__Work instructions__
Every line below that contains "Reviews" is to be copied.

(Stored items from a collection)
================

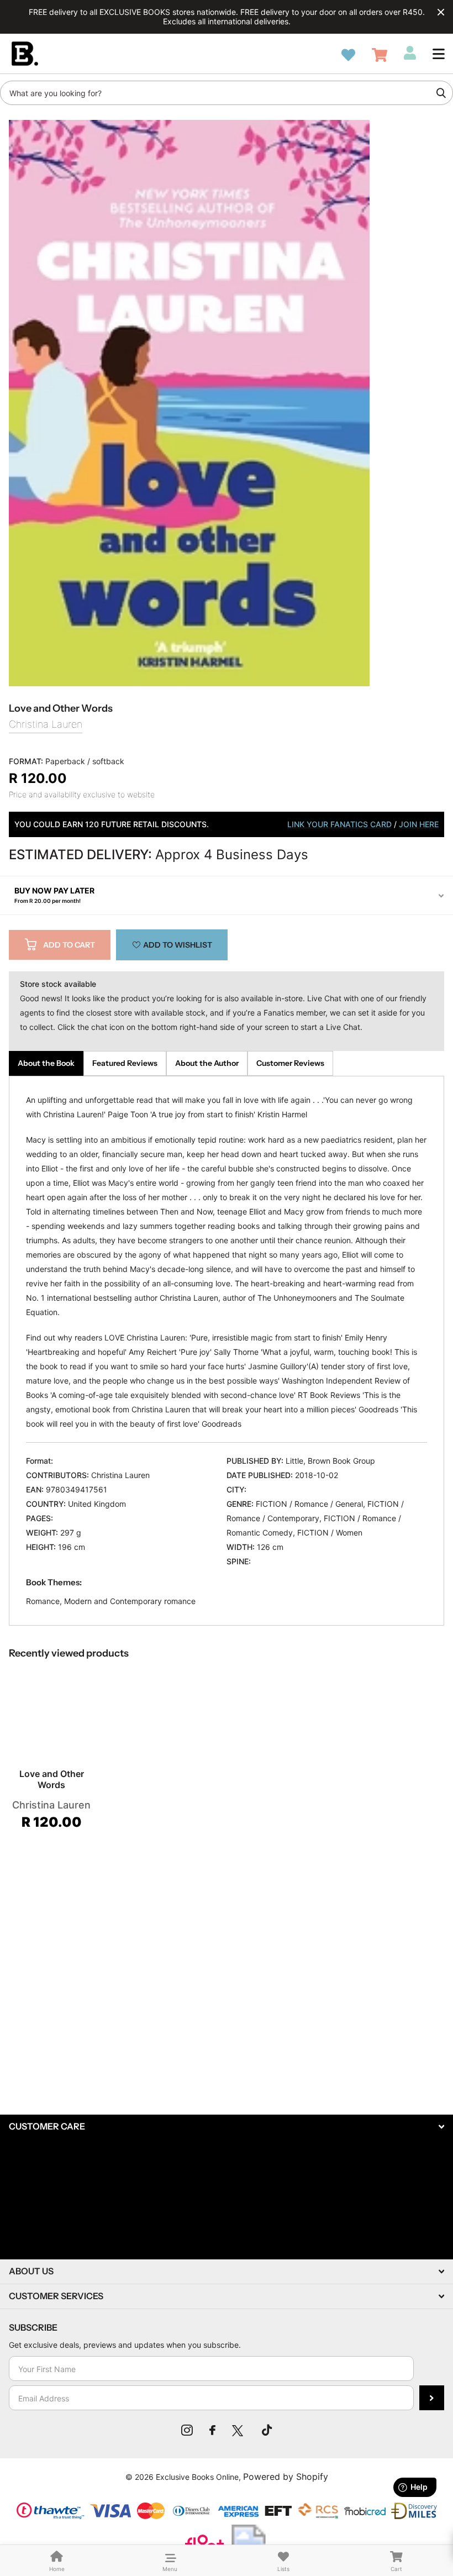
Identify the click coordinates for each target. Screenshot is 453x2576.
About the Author (207, 1063)
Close (441, 12)
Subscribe (431, 2397)
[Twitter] (238, 2430)
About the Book (46, 1063)
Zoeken (441, 93)
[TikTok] (267, 2430)
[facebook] (212, 2430)
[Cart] (379, 55)
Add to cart (69, 945)
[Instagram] (187, 2430)
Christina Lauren (45, 724)
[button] (439, 53)
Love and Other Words (51, 1779)
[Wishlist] (348, 55)
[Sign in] (410, 53)
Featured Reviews (124, 1063)
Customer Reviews (290, 1063)
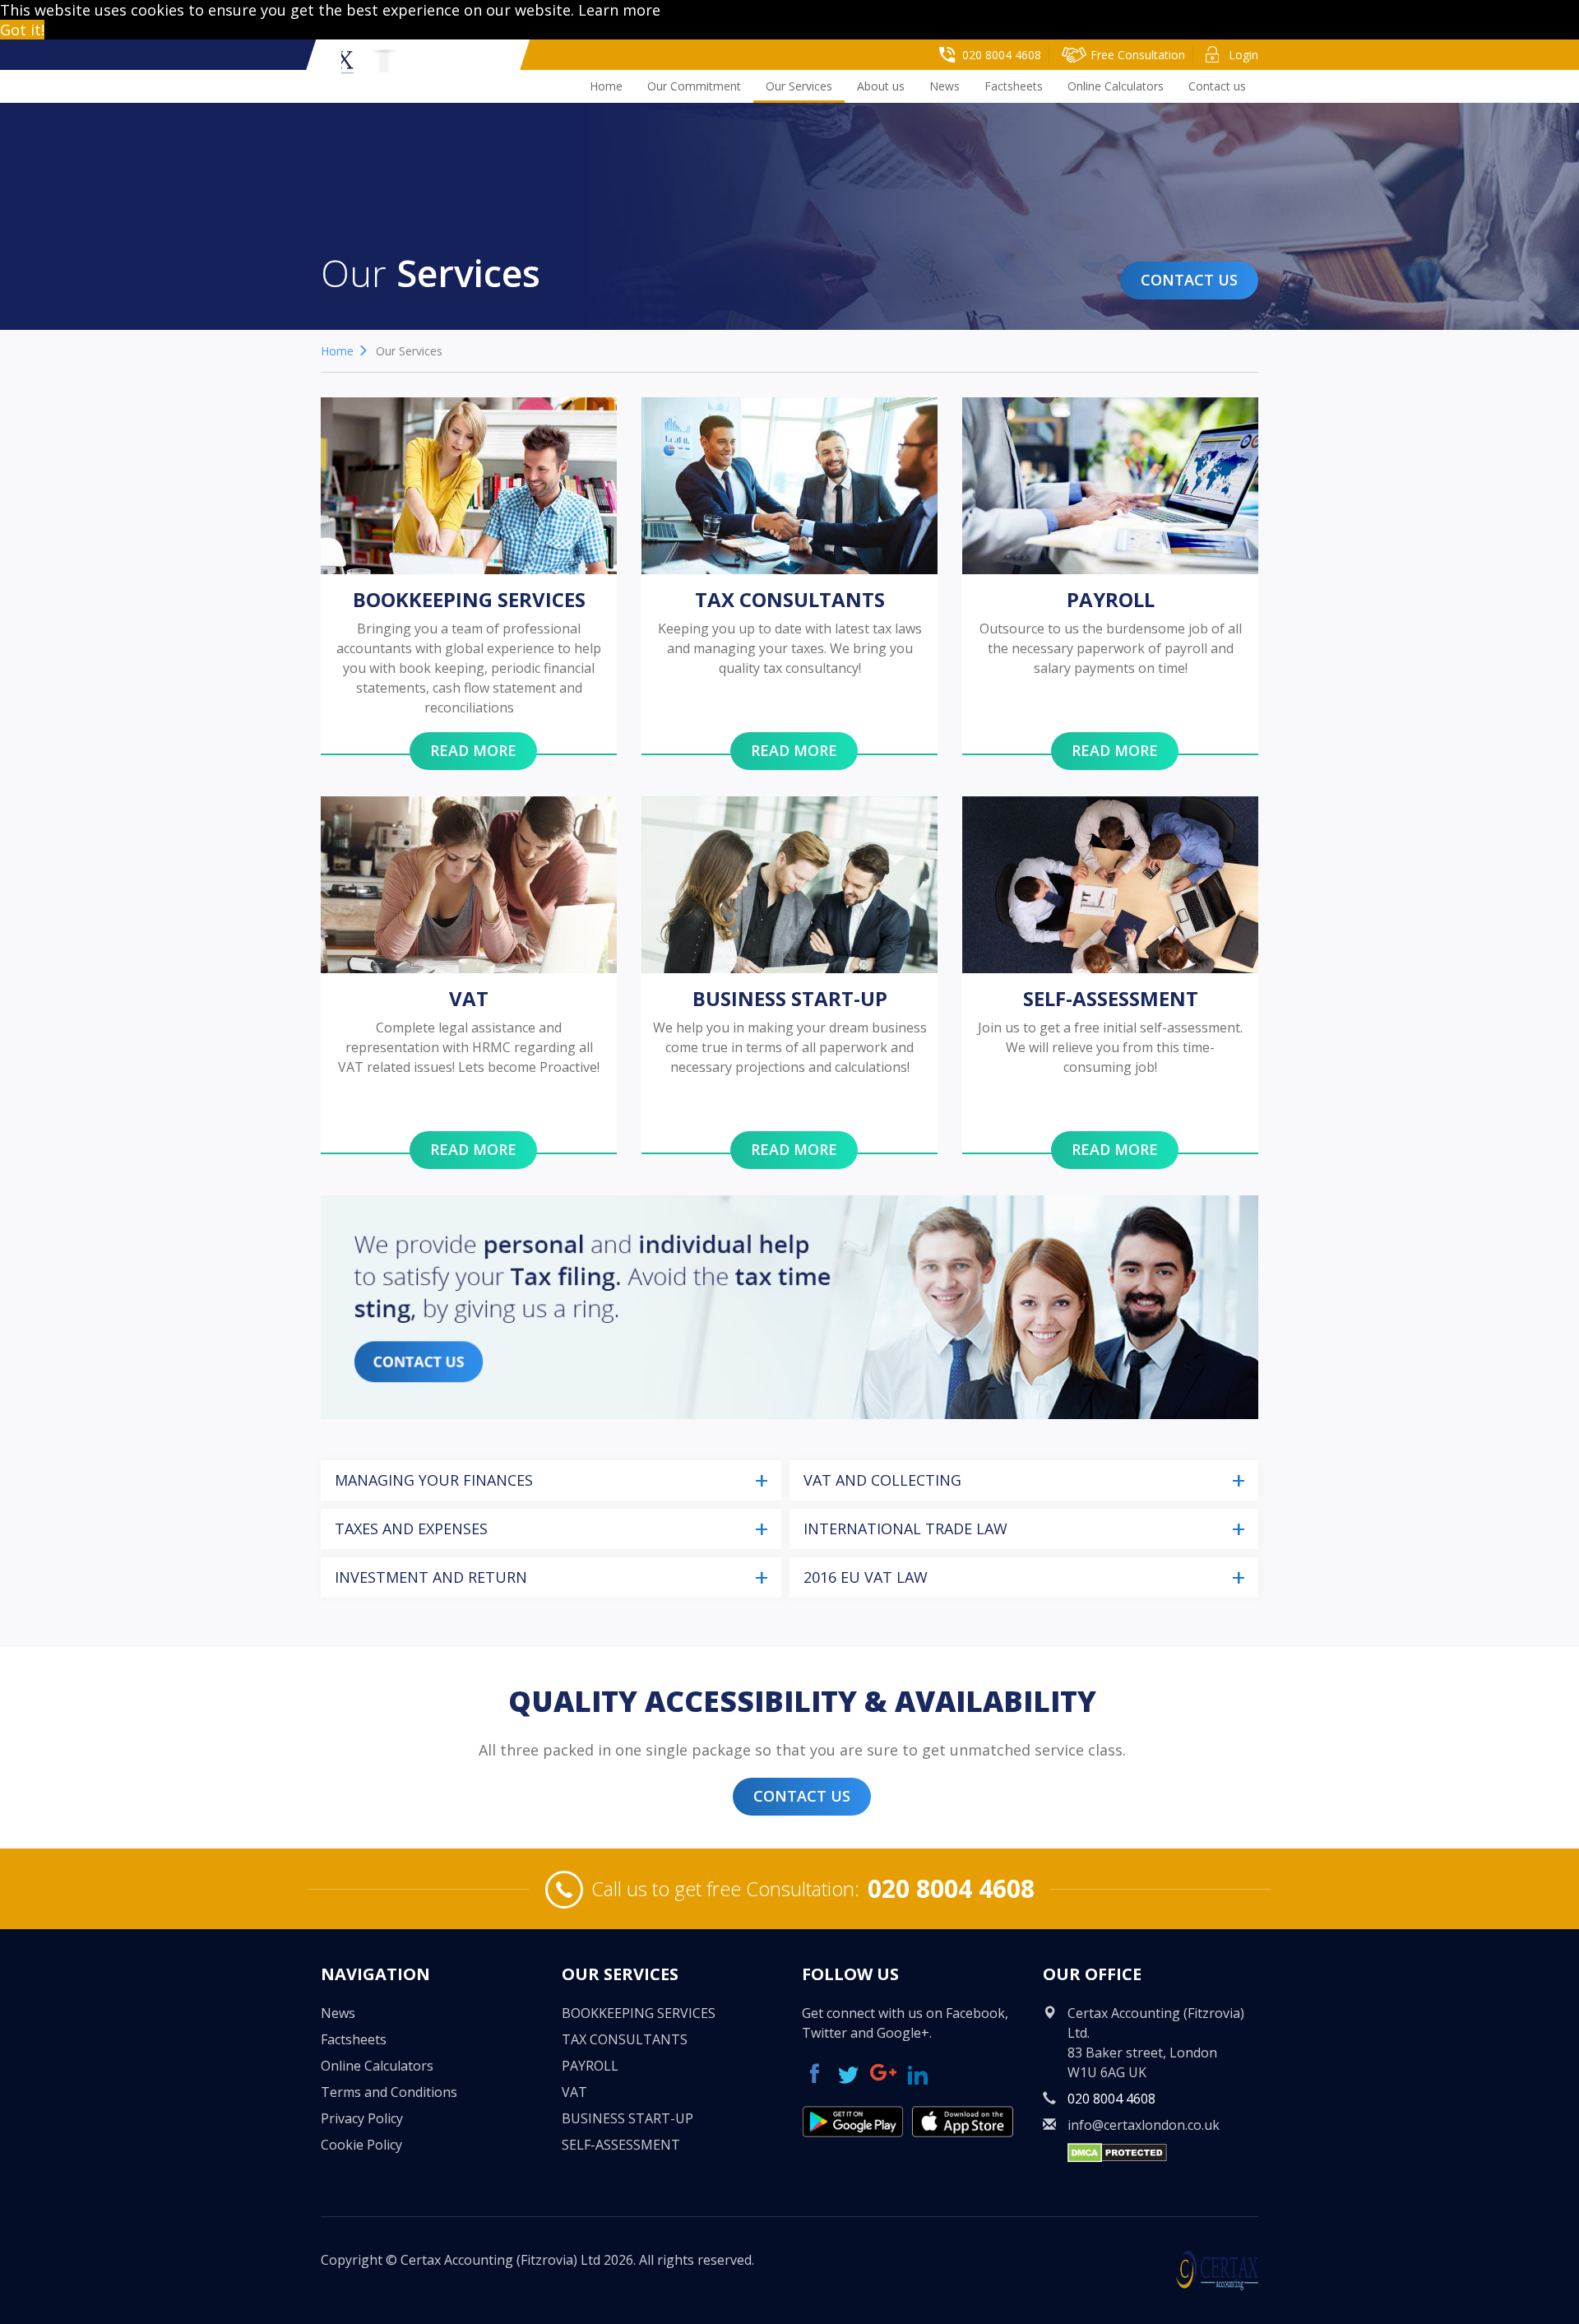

================

__Answer to the problem__
Featured Reviews (124, 1063)
Customer Reviews (290, 1063)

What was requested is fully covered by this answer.